Durant son congé maladie, il est sollicité par Ouest-France pour tenir une chronique hebdomadaire, d'abord dans l'hebdomadaire La Bretagne à Paris, puis dans le quotidien. Il s'agit d'une chronique bilingue (français-breton), pour laquelle il utilise le matériel accumulé lors des reportages radiophoniques, et dont il fera la matière de ses premiers grands livres. Il est possible de consulter en ligne, sur la bibliothèque numérique du CRBC, les manuscrits de plusieurs de ces chroniques ayant servi à la rédaction du premier chapitre « Comme père et mère » du Cheval d’orgueil.
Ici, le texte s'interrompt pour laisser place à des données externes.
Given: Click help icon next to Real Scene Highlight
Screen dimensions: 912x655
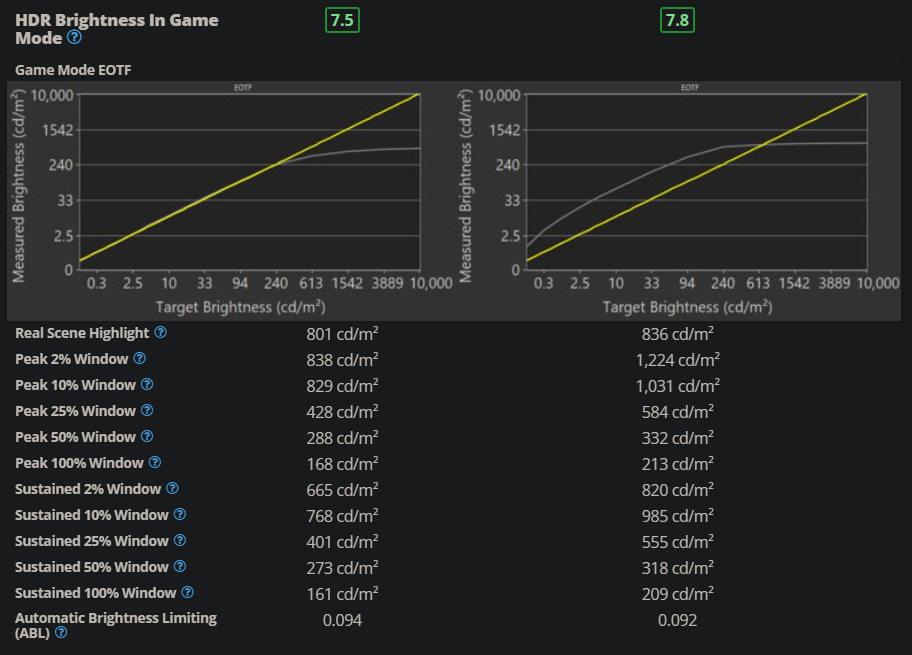Looking at the screenshot, I should (161, 333).
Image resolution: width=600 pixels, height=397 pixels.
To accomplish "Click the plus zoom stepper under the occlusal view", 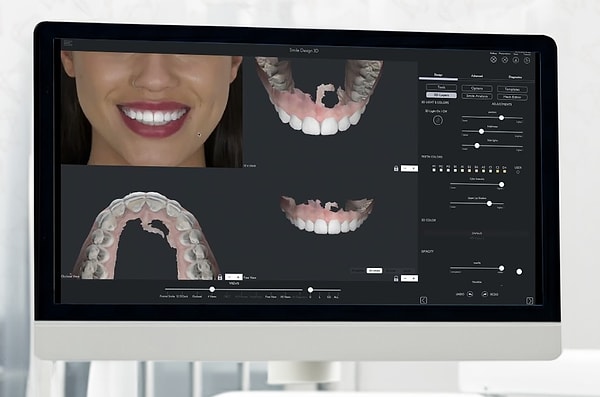I will coord(239,277).
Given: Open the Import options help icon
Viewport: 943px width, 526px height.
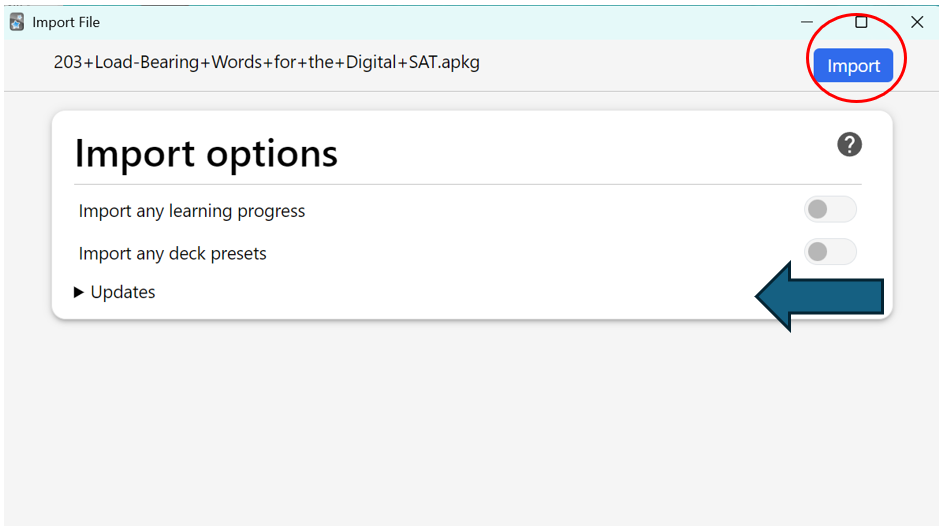Looking at the screenshot, I should 849,145.
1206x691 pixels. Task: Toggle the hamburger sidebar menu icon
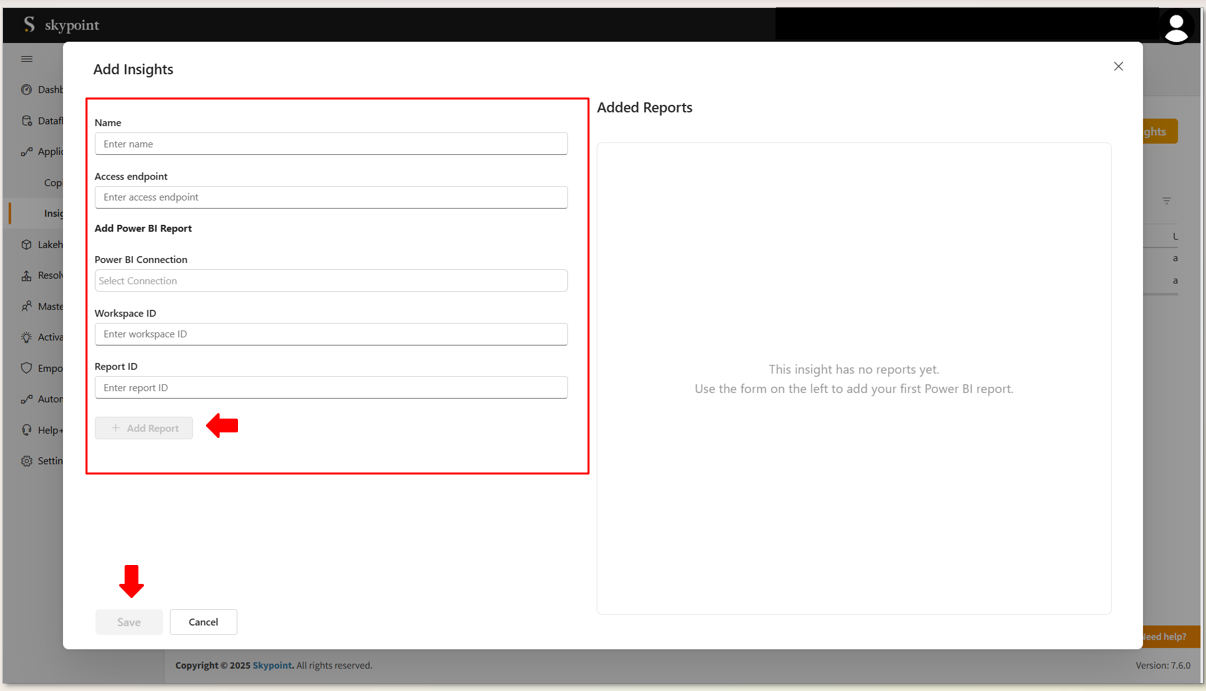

Le Cheval d'orgueil est écrit à la demande de Jean Malaurie et publié en 1975 : ce récit de son enfance lui vaut une célébrité nationale. En 1977, il publie Les Autres et les miens, recueil de contes, puis des romans en français. Sa poésie en breton, dont il effectuait presque toujours une traduction française est d'une grande qualité (Maner kuz – Manoir secret, 1964 ; Ar Mên du – La Pierre noire, 1974 ; An Tremen-buhez – Le Passe-vie, 1979 ; Amsked, Pobl an noz – Clair-obscur, Le Peuple de la nuit, 1990). En 1971, il participe aux premières émissions de télévision en breton Breizh o veva (« Bretagne vivante »).
En 1990, il prolonge Le Cheval d'orgueil par Le Quêteur de mémoire qui concerne sa vie d'adulte et évoque à partir de là les problèmes de la culture bretonne.
En 1991, il est décoré de l'ordre de l'Hermine.